TASK MATERIAL Block Start
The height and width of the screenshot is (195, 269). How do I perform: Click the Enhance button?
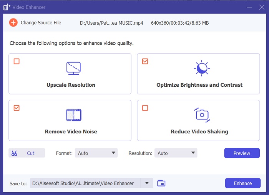pyautogui.click(x=242, y=183)
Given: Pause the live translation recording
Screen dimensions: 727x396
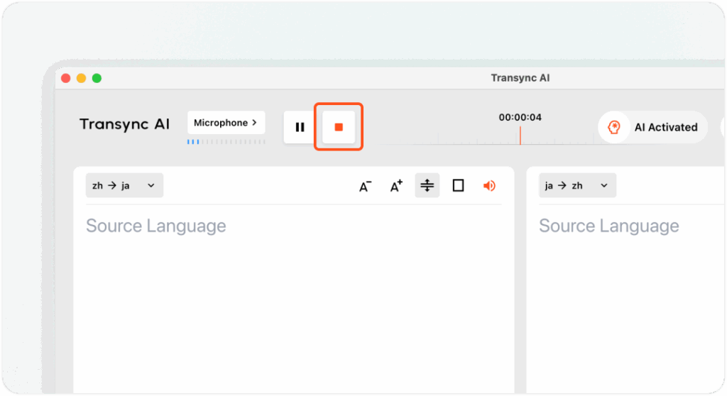Looking at the screenshot, I should click(300, 128).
TASK MATERIAL Block End
- **EXERCISE INSTRUCTIONS**
I'd like the material above repeated exactly, with the pictures omitted.

- **WRITTEN SOLUTION**
The height and width of the screenshot is (195, 269). How do I perform: Click the Enhance button?
pyautogui.click(x=242, y=183)
Given: Pause the live translation recording
Screen dimensions: 727x396
Looking at the screenshot, I should click(300, 128).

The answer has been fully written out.